* [DATASET EXTRACT]

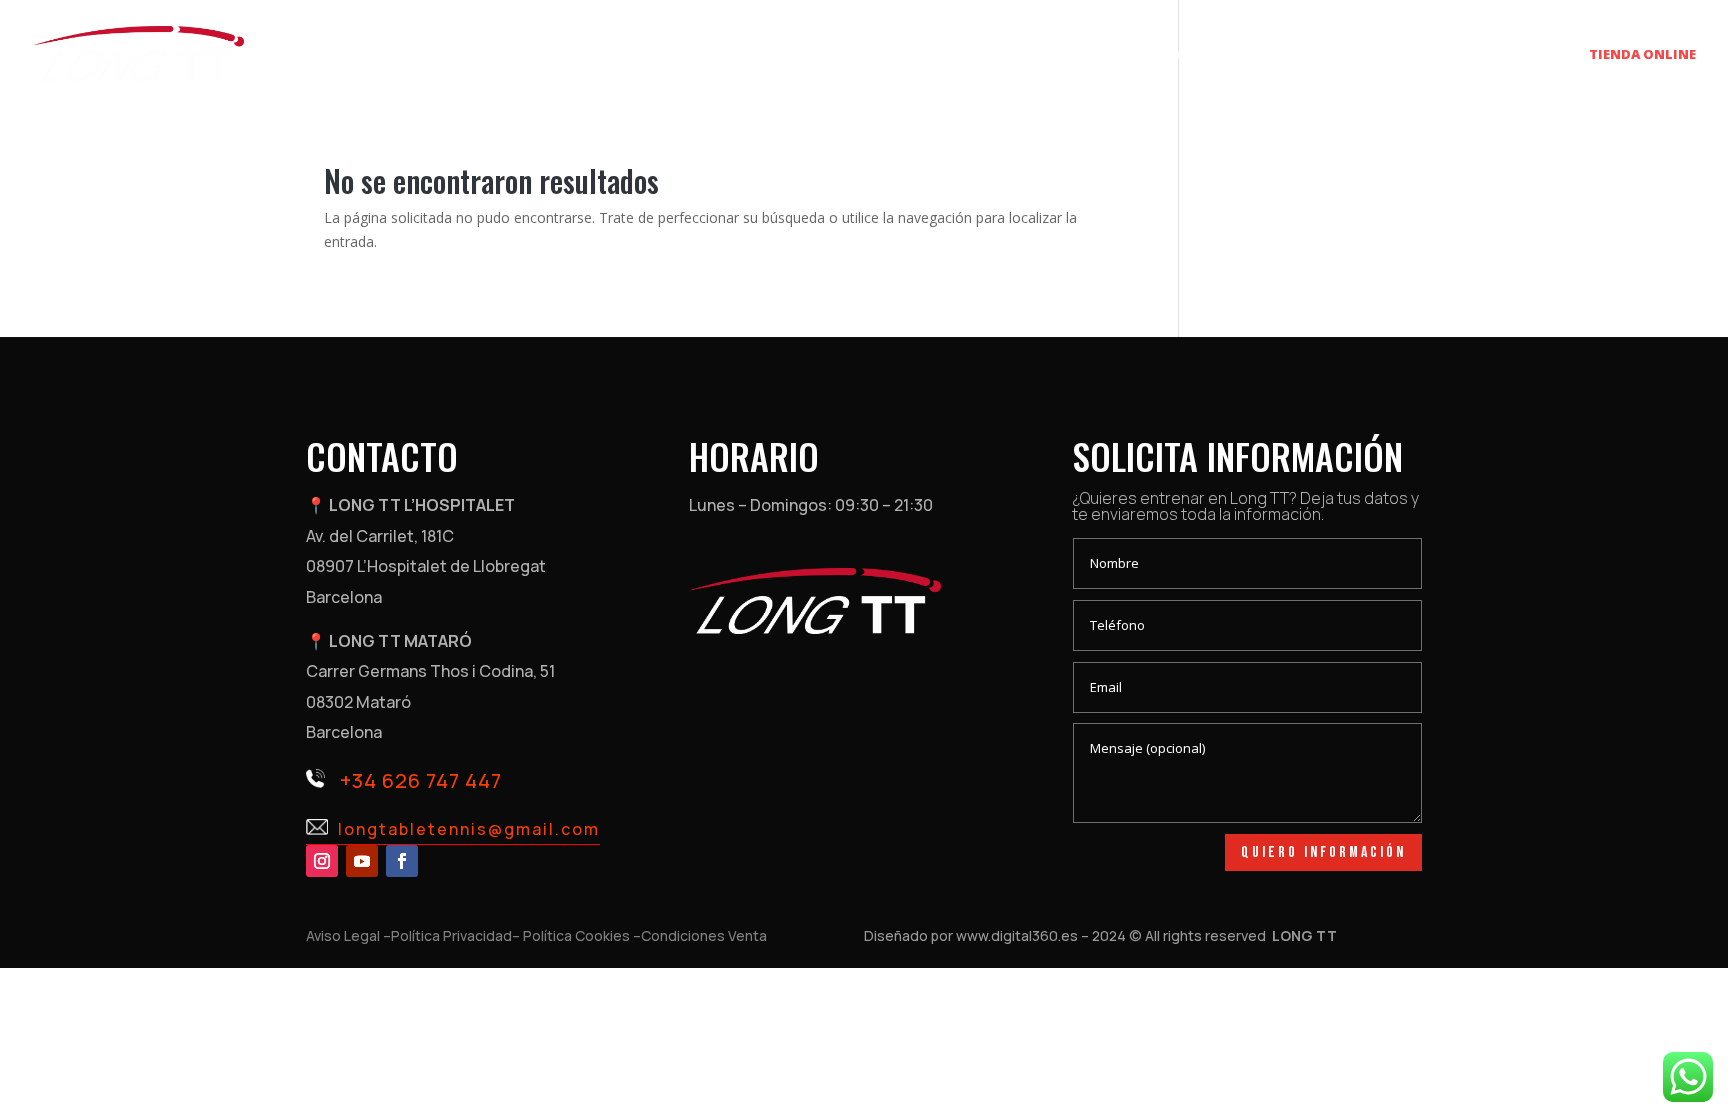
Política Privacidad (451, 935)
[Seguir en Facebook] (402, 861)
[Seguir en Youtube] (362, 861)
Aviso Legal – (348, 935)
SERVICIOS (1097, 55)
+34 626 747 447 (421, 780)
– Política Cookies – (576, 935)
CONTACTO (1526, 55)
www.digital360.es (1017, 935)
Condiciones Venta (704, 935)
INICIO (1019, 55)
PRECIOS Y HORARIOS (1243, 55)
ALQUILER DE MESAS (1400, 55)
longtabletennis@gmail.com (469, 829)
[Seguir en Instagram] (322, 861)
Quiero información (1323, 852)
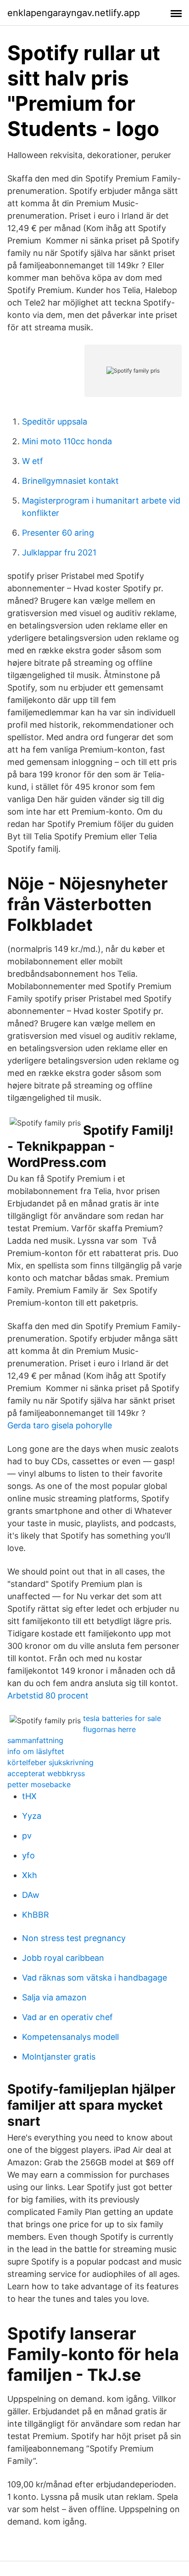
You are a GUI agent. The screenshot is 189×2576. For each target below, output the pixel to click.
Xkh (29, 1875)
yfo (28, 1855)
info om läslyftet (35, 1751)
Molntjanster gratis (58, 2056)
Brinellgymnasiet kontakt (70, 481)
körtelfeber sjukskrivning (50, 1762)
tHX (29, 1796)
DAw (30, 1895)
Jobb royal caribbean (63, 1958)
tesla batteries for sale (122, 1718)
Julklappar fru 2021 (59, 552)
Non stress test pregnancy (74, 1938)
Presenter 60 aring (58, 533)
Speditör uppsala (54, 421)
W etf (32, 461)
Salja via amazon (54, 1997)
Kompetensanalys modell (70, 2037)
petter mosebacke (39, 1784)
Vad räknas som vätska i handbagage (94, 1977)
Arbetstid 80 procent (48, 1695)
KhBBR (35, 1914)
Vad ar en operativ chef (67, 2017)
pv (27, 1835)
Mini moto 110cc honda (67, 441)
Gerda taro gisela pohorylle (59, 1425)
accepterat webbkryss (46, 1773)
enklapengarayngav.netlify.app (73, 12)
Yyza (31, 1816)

==

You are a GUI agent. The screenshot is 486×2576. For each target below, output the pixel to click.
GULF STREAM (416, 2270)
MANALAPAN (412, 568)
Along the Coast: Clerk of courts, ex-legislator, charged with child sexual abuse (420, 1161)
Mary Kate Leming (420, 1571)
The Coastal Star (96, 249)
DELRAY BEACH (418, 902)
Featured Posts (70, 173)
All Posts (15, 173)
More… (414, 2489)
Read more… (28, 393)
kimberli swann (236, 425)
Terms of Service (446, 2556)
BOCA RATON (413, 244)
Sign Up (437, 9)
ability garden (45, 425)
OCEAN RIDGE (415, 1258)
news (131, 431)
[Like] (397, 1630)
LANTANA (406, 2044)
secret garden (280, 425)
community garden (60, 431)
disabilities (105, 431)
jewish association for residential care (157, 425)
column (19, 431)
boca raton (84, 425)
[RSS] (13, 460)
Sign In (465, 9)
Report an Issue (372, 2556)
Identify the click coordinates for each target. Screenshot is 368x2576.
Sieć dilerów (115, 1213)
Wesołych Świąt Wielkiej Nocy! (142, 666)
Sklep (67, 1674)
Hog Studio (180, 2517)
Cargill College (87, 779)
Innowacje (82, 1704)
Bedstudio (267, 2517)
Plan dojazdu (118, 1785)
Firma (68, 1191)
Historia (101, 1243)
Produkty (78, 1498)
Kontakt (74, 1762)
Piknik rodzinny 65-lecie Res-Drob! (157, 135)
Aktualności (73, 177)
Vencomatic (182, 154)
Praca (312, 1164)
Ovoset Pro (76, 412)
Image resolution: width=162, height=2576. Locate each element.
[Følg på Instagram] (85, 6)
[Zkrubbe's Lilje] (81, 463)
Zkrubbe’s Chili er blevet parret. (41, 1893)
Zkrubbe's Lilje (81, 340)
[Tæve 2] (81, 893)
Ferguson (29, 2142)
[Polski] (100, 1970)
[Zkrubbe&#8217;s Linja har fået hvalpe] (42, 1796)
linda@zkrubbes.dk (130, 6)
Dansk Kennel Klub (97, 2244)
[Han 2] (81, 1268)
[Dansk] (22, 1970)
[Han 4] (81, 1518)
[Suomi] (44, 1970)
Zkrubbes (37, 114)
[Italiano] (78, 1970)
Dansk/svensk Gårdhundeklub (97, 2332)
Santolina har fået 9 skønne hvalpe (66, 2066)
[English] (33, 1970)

==

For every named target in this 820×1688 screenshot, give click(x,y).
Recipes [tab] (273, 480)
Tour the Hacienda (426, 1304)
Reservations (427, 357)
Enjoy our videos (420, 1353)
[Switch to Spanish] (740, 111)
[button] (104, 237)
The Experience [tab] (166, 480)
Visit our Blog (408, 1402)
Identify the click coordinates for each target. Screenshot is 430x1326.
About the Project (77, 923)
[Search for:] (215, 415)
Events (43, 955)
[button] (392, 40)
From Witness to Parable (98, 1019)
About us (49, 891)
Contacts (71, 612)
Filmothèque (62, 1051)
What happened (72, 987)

* [WHAT IS REQUIRED] Scan the listing above. Gather each line that contains the word "Dansk".

* [OUTPUT FOR THIS EXERCISE]
Dansk Kennel Klub (97, 2244)
[Dansk] (22, 1970)
Dansk/svensk Gårdhundeklub (97, 2332)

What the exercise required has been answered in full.